[Stored records]
--- START ---

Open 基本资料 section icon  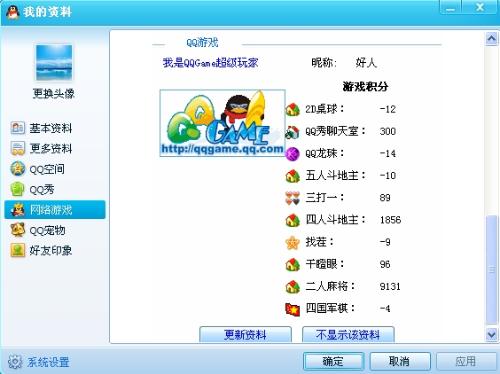tap(18, 128)
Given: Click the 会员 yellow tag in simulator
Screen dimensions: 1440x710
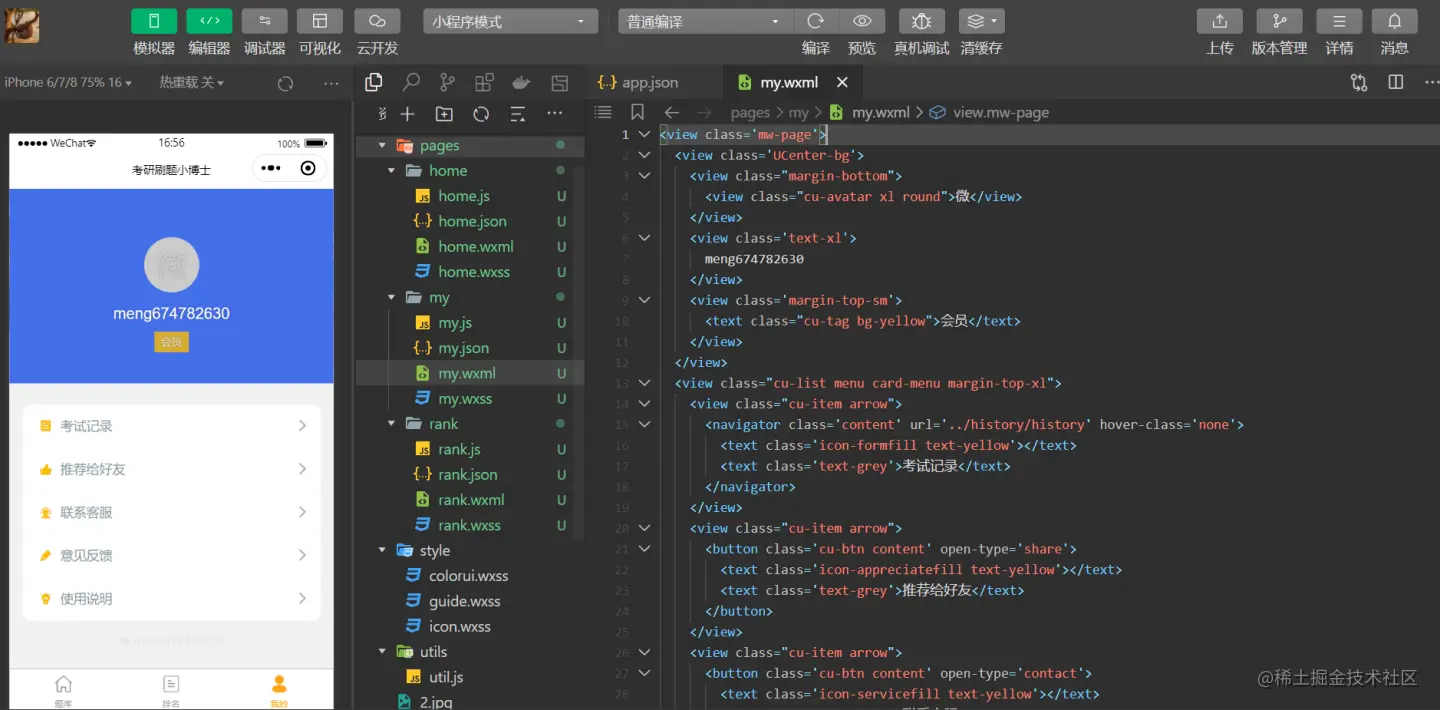Looking at the screenshot, I should pyautogui.click(x=172, y=342).
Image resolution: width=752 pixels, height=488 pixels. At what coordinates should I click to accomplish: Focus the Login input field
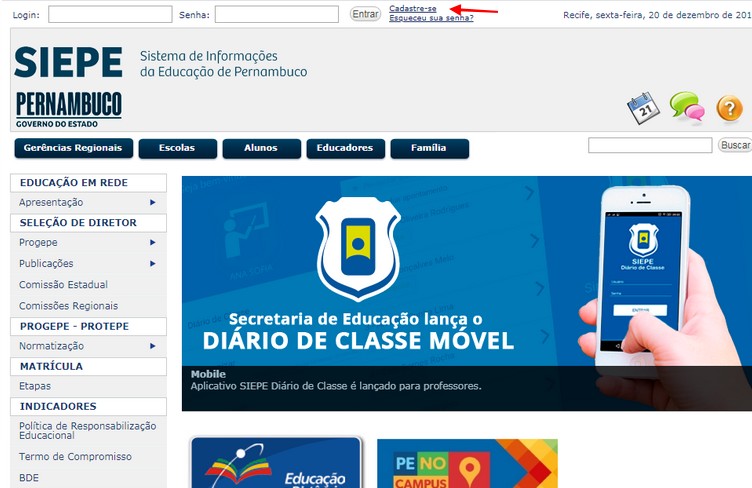(110, 14)
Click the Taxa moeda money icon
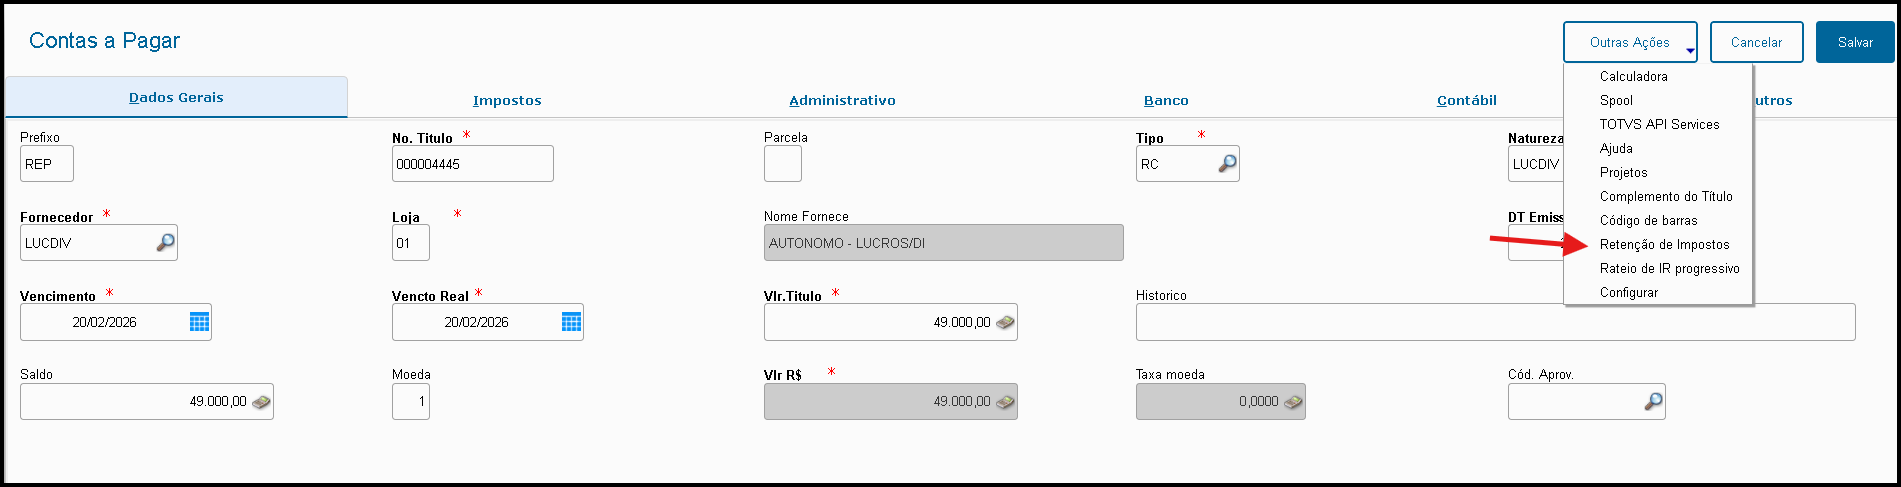Image resolution: width=1901 pixels, height=487 pixels. (1293, 401)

--- END ---

- [What the exercise asks]:
Only the lines from the one containing "Image resolution: width=752" through the last line of the records above should be repeated, exactly and without pictures.

- [Solution to this problem]:
Image resolution: width=752 pixels, height=488 pixels. At what coordinates should I click to accomplish: Focus the Login input field
(110, 14)
Click the Taxa moeda money icon
Image resolution: width=1901 pixels, height=487 pixels. (1293, 401)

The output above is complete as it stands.